Above: EUR/USD rate, shown at daily intervals, rises as IT 10-year yield (green line, left axis) falls.
"We are inclined to believe that the ECB will double-down with both rate cuts and more QE next month, a forecast that is supported by recent comments from ECB officials," says Claus Vistesen, chief Eurozone economist at Pantheon Macroeconomics. "We think the central bank will cut its deposit rate by 20bp, to -0.6%, and launch a new QE program to the tune of €30-to-40B per month, split evenly between non-financial corporate and sovereign bonds."
Growth has slowed more in the Eurozone than it has in either the U.S. or China as a result of the trade conflict, with the German industrial sector having fallen in the second half of 2018 into a recession that has only grown deeper as the 2019 year draws on. The trade war is now widely expected to get worse before it gets better, with September 01 and December 15 both dates for a likely escalation.

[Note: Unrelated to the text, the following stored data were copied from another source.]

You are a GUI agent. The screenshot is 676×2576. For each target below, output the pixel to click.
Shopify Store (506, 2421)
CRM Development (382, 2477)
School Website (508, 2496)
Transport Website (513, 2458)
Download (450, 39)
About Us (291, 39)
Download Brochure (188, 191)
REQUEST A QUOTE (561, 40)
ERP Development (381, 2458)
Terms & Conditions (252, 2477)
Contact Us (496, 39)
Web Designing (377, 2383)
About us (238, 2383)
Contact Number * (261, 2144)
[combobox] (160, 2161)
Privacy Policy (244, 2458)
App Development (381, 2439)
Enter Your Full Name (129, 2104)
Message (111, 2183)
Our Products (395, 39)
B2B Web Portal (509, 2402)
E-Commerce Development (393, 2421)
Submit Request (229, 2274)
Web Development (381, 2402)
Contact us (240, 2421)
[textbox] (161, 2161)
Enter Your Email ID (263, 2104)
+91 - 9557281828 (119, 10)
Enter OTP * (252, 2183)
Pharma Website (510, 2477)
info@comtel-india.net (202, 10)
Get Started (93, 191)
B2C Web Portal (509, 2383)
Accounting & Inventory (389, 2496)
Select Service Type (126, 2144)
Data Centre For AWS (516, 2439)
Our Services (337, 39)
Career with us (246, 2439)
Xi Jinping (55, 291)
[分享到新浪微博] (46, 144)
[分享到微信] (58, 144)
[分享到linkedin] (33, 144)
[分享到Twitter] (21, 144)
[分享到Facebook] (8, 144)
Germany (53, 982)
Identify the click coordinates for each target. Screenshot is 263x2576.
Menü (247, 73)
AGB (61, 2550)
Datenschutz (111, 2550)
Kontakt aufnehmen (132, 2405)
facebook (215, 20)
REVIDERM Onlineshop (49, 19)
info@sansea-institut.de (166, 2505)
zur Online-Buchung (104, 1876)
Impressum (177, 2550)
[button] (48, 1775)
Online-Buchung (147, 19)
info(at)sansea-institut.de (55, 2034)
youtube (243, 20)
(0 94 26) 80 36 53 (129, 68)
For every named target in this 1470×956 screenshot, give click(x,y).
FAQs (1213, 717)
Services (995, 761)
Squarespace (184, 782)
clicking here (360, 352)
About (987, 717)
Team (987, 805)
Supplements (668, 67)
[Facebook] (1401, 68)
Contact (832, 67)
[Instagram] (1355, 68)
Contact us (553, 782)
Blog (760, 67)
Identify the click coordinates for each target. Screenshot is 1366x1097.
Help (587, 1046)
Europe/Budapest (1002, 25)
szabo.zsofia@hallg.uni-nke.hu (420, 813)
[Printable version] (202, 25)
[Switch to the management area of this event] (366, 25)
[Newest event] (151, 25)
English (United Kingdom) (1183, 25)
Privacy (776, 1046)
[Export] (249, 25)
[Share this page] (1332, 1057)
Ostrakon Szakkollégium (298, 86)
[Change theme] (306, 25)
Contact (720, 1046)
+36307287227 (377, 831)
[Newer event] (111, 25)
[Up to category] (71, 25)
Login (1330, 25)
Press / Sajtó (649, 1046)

All of these factors are weakening the Eurozone growth pulse and pushing the European Central Bank's long-elusive inflation target of "close to, but below 2%" further from view, which is why the bank said in July that it's tasked staff with devising a "tiered system for reserve remuneration" and considering "options for the size and composition" of a new quantitative easing program.
"The events could trigger an early election as soon as the middle of October which would be the worst outcome for the euro. The Northern League are likely to form a new coalition government if an election is held, and have proposed to loosen fiscal policy further next year which would again put Italy on a collision course with the EU," says Fritz Louw, an analyst at MUFG.